Shaq reached the Finals with Penny AND Wade.

He won it with Wade, too.

Prime Shaq was BOUND to win rings, Kobe was just the guy fortunate to have him.

Let's say Kobe was drafted by Charlotte and never traded to LA. He has 0 rings right about now.

Give Shaq a team and they are contending. Shaq is THAT good during his prime. We all saw it. Pre and after Laker years.

So please, please stop using "3 rings" as a support for your argument.


----------



## Game3525 (Aug 14, 2008)

ChrisRichards said:


> Shaq reached the Finals with Penny AND Wade.
> 
> He won it with Wade, too.
> 
> ...



Shaq was great, but he wouldn't have won 3 titles by himself. And who knows if Kobe went to Charlotte they could have made it to the finals with a core of Davis, Bryant, and Mashburn.


----------



## Luke (Dec 7, 2008)

ChrisRichards said:


> Shaq reached the Finals with Penny AND Wade.
> 
> He won it with Wade, too.
> 
> ...


Are you a fortune teller? How the hell do you know what would happen if Kobe was drafted to Charlotte?

And if you honestly believe that any of those players would have won three in a row, then damn.

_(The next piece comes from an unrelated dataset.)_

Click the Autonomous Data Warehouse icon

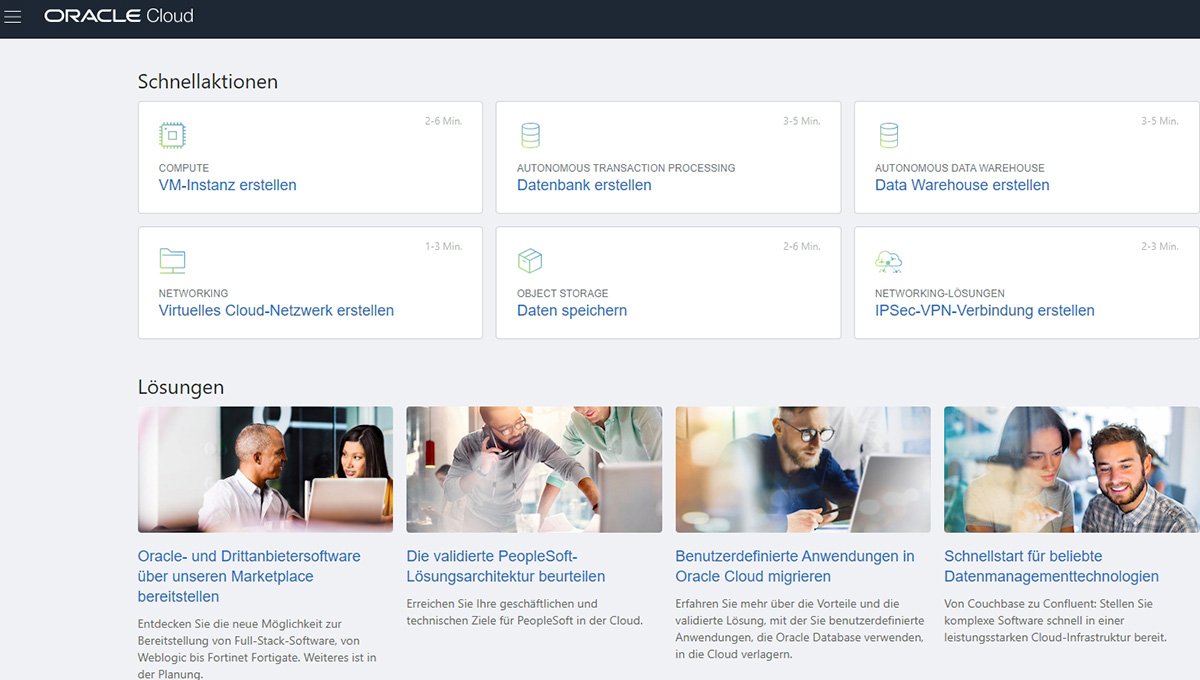(888, 135)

I really don't even have an intelligent response to that, except that you should probobly avoid Laker topics from now on.


----------



## Game3525 (Aug 14, 2008)

ChrisRichards said:


> I've already answered this point.
> 
> Michael Jordan was a much better defender than both Kobe and Drexler, and MJ won the All-NBA Defensive first team every year he played after 1988.
> 
> ...




Doesn't change the fact that Bryant is still a better defender then Clyde, with or without the accolades.


----------



## Luke (Dec 7, 2008)

ChrisRichards said:


> I've already answered this point.
> 
> Michael Jordan was a much better defender than both Kobe and Drexler, and MJ won the All-NBA Defensive first team every year he played after 1988.
> 
> ...


As far as I know, there's two guard spots.

And you're overrating the 90's big guy.


----------



## ChrisRichards (Jul 17, 2007)

kflo said:


> Again, kobe has 9 1st or 2nd team all-nba's to drexler's 3. Its really not that close a comparison. As players the gap wasn't a big one, but it is a clear one. Kobe has drexler beat any way you want to measure it. Most notably in there relative standing in their league. But also any way you choose to look at it. Really. Both great players, one ahead of the other. No disrespect to clyde.


Drexler played in an era of Michael Jordan, Magic Johnson, Magic Bird, Kareem Abdul-Jabbar, etc... all of those players are better than both Drexler and Kobe Bryant. So the fact that Drexler was never regarded as the league's best player is irrelevant because neither of them would have been regarded as better during Drexler's era.

Kobe would NOT make All-NBA First team when the following guys are playing :

G - Magic Johnson
G - Michael Jordan

the end.

It won't be until 1991 that Magic leaves, and by then, Kobe would have been in the league 8 years and flew under the radar like Drexler did.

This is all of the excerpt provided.